Looking back on those goals is helpful, because I have the perspective of time to show me what did and didn’t work over the years. Setting a ton of ultra-specific goals does not work for me. More general goals that have multiple paths to success is better for me. I’ve also noticed that over time, my goals have become less demanding. Instead of saying, “I will lose 50 pounds,” my goals are now things like, “I will go to yoga class three times per week,” and “I will eat at home five nights per week”. These softer goals are better for my mental health, I think.
Horse-specific goals are harder for me to set these days. Moe and Gina basically have no competitive goals; I would like them to remain sound and happy and suited for trail riding and hunting as long as possible. That’s not something I have a ton of control over, though. I can make sure they have appropriate veterinary and farrier care and are kept in good condition. But they’re still old. Candy is difficult for me to get excited about. I should probably sell her because I don’t like her that much and have yet to persuade Johnny of the necessity of a fourth horse. Candy intrigues me and I continue to plug away with the same dogged optimism that permeates the rest of my life. It’s hard to be enthusiastic and set lofty goals for such a tough horse, though.

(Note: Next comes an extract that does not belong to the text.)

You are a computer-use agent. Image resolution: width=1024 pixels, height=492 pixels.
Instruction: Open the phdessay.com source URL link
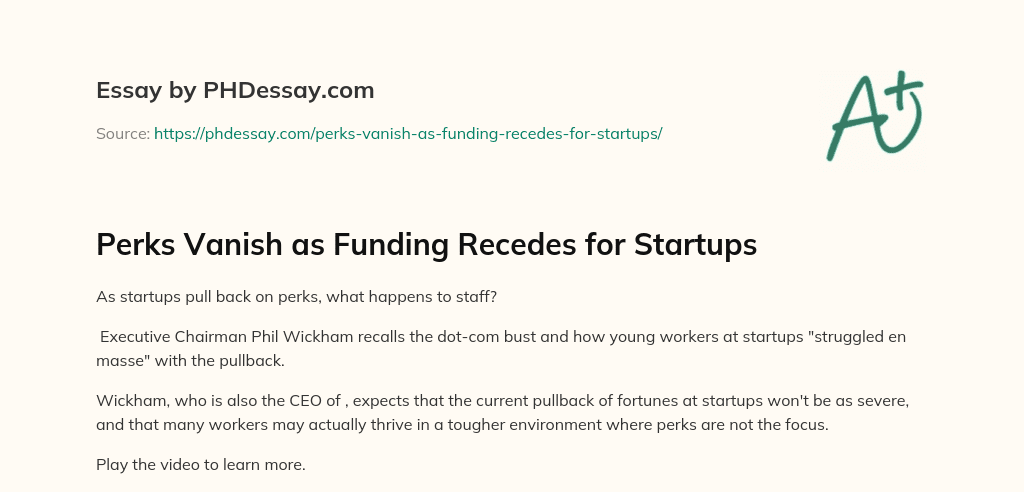pyautogui.click(x=408, y=133)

I also don’t have any huge, ambitious goals right now. Things like a USDF Bronze Medal seem so far away as to be pointless, and while once upon a time, my life goal was to ride at Kentucky, I’ve concluded that’s unrealistic and possibly too scary. I love foxhunting, enjoy trail riding, and don’t feel like I need to accomplish anything. I’m happy (even if parts of this post don’t sound like it, haha), and isn’t that the ultimate goal?
That’s not to demean my fellow bloggers to who are all about the goals- please don’t read it that way! I love seeing what people are doing and how they’re doing it. It’s inspiring and it often gives me new ideas and perspectives. I can’t wait to see what’s accomplished in 2019, whether it’s earning a Silver Medal, moving up to a new level, or simply enjoying the ride.